# WHAT IS NEEDED
Pictures stay out of the copy. Transcribe exactly, and only, the line with "Task: Select No for embarazo múltiple" through the last line of the entries below.
== GIVEN RECORDS ==
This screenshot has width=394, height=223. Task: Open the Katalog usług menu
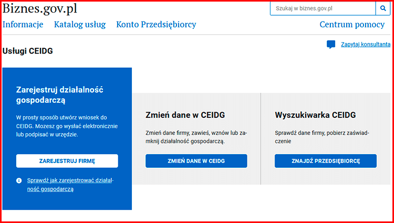pos(80,25)
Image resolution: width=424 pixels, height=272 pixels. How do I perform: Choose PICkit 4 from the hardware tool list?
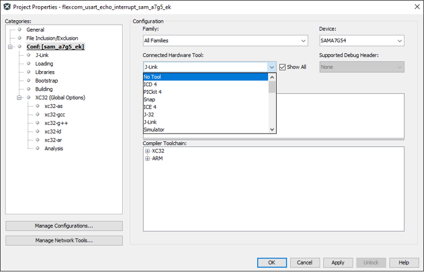153,92
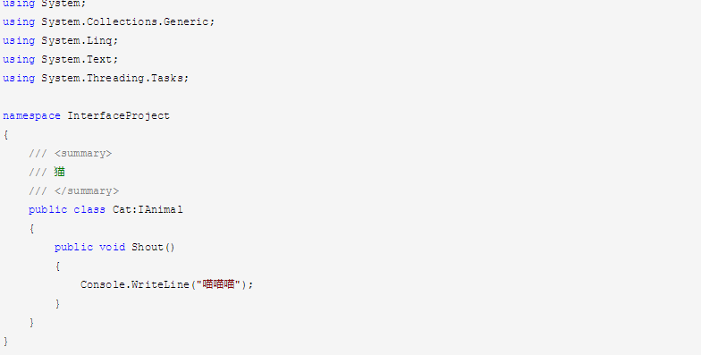This screenshot has height=355, width=701.
Task: Click the System.Linq using line
Action: point(61,41)
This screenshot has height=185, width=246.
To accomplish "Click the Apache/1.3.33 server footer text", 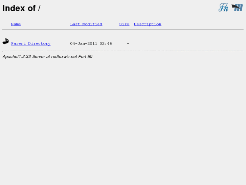I will click(47, 57).

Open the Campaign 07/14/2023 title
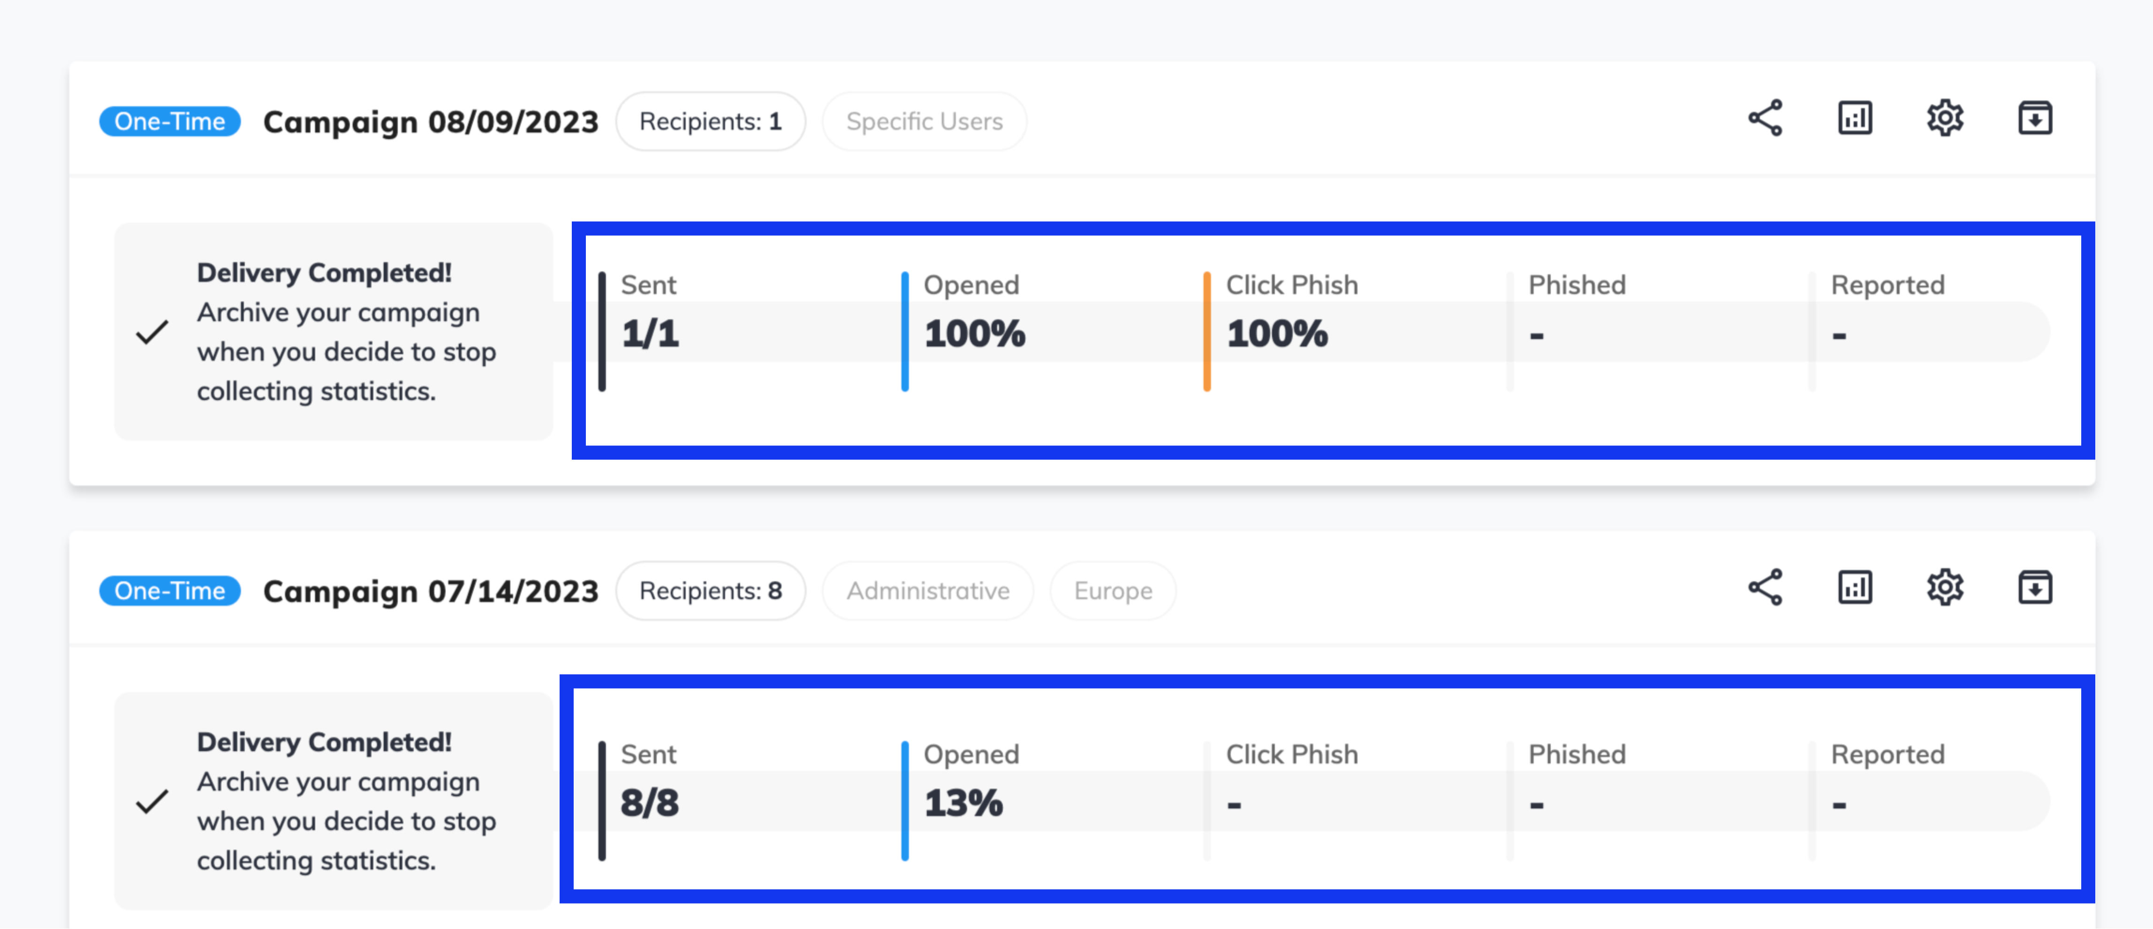tap(430, 591)
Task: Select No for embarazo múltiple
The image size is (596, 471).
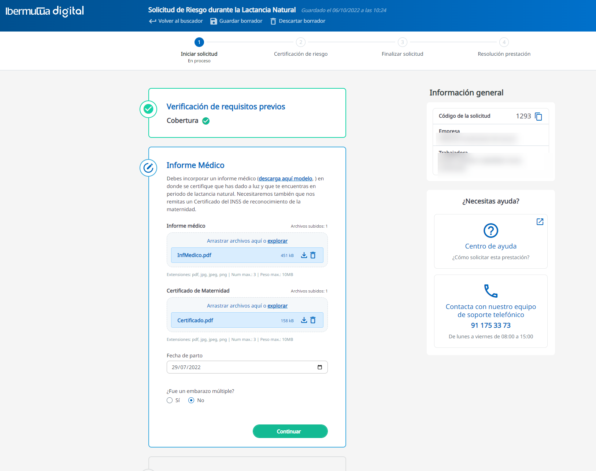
===
# EXERCISE RESPONSE
Task: Select No for embarazo múltiple
The image size is (596, 471).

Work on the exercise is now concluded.